Angesichts der schlimmsten Grippewelle seit Jahren und einer schweren Brechdurchfall-Welle hat sich in diesem Winter die Krise zugespitzt. Eine Mutter muss ihren Sohn mit Blinddarmdurchbruch selbst ins Krankenhaus fahren, weil keine Krankenwagen verfügbar sind. Eine 81-jährige Frau mit Brustschmerzen stirbt, während sie vier Stunden lang auf einen Notarzt wartet und tausende medizinische Behandlungen mussten verschoben werden. Patienten im ganzen Land werden auf Klinikfluren behandelt oder stecken in Rettungswagen fest, weil keine Betten frei sind: In diesem Winter häufen sich die tragischen Nachrichten aus dem britischen Gesundheitssystem.
Zum Teil geht das Problem laut Ärzten und Experten auf knappe Mittel zurück, das System sei seit Jahren unterfinanziert worden. Die Entscheidung Großbritanniens, im kommenden Jahr die Europäische Union zu verlassen, verschärft die Situation für den Nationalen Gesundheitsdienst NHS zusätzlich. Die Zahl europäischer Krankenschwestern und Hebammen, die sich in Großbritannien registriert haben, fiel nach Angaben des zuständigen Berufsverbands zwischen September 2016 und September 2017 um fast 90 Prozent. Zugleich kündigen auch immer mehr britische Krankenschwestern ihren Job - wegen Überlastung und schlechter Bezahlung.

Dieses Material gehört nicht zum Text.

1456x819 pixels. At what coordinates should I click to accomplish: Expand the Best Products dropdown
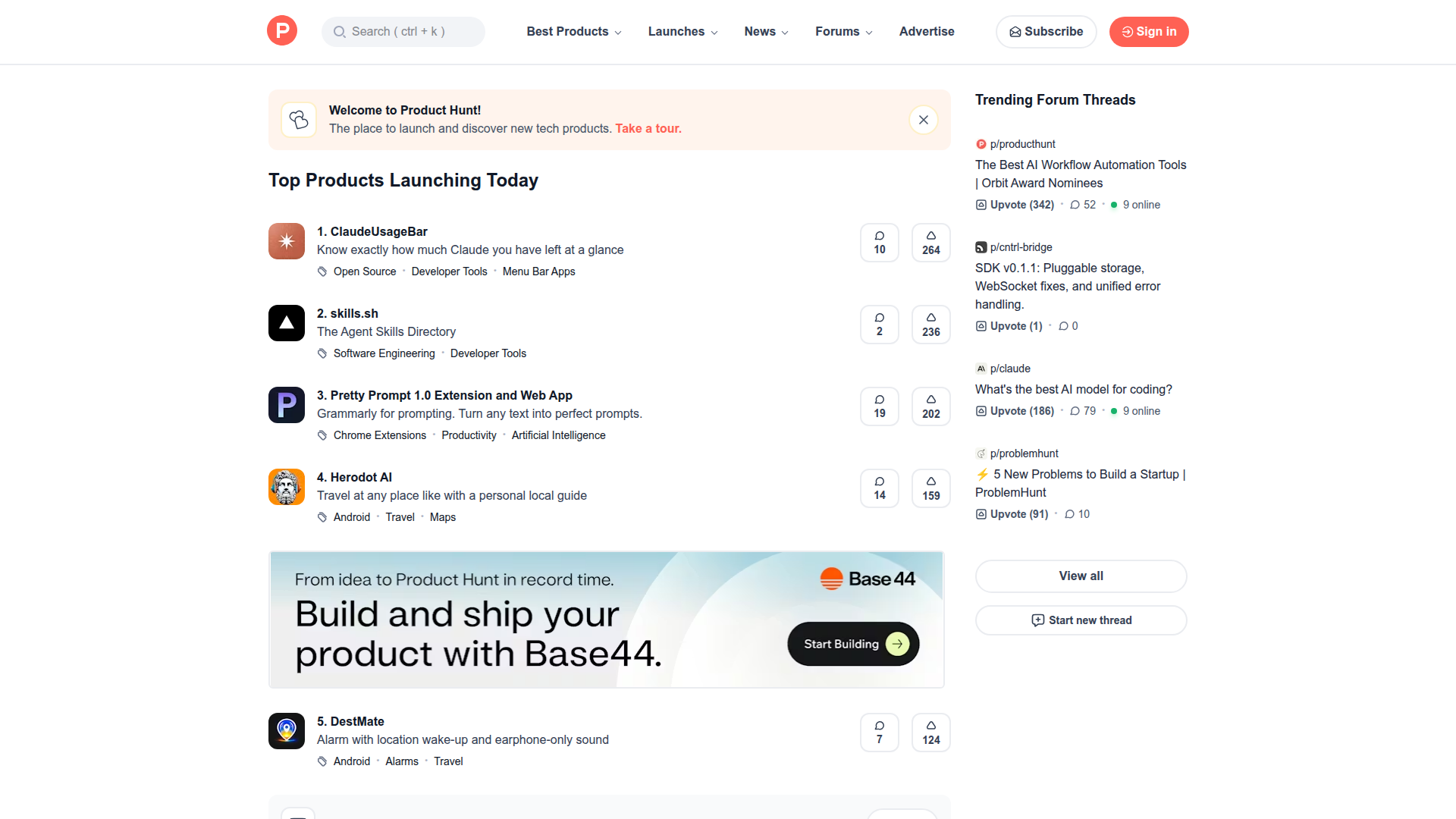(x=573, y=31)
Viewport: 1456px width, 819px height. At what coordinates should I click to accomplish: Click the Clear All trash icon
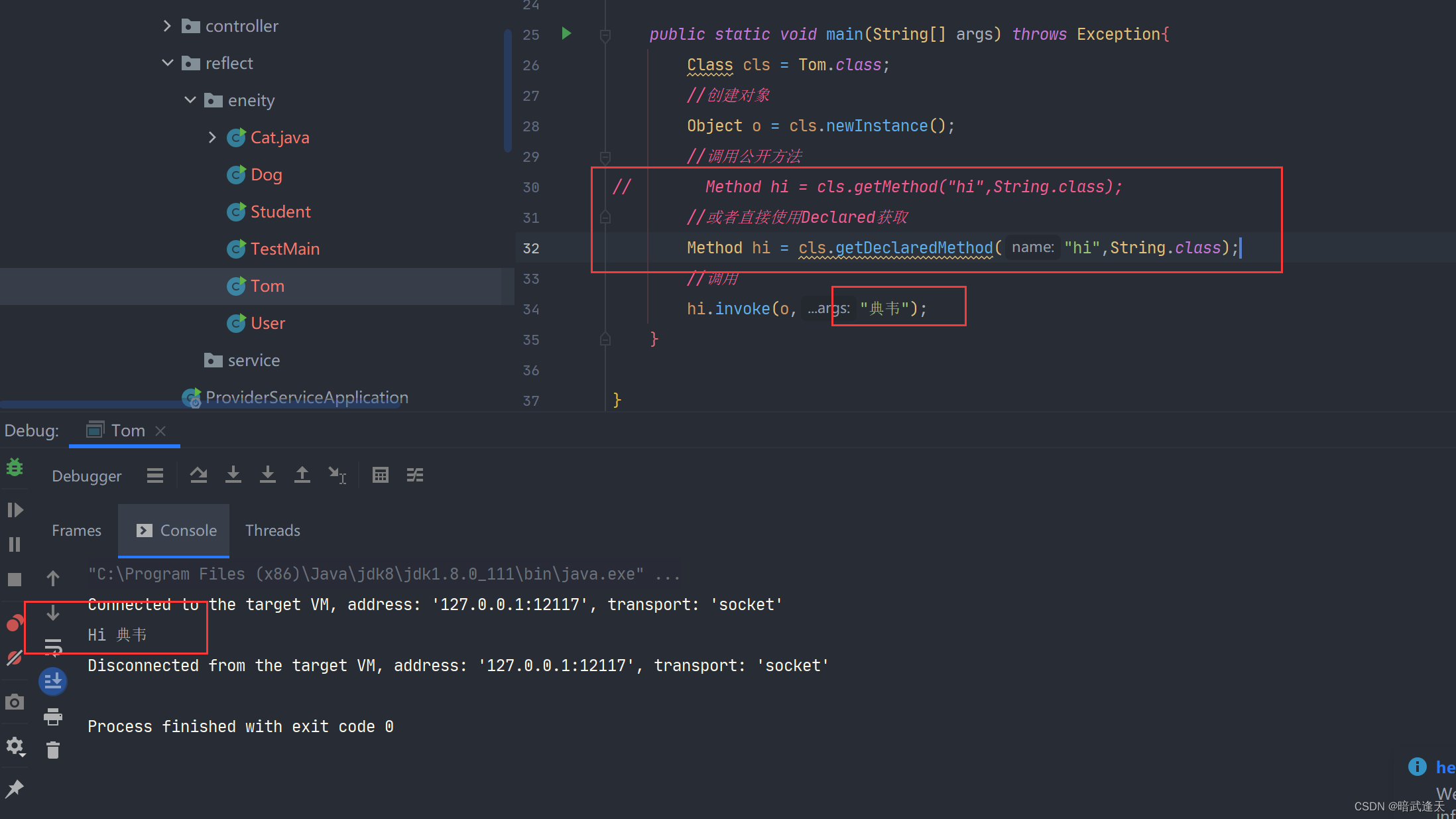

Die Finanzierung des Gesundheitsdienstes ist auch zum Streitpunkt zwischen Befürwortern und Gegnern des Brexits geworden. Fürsprecher eines EU-Austritts wie Außenminister Boris Johnson argumentieren, der britische Millionenbetrag für Brüssel könne künftig an den NHS gehen. Premierministerin Theresa May räumte ein, der Gesundheitsdienst erlebe "winterliche Belastungen". Die Regierung stelle aber bereits mehr Geld zur Verfügung und werbe zusätzliche Ärzte und Krankenpfleger an, versicherte sie.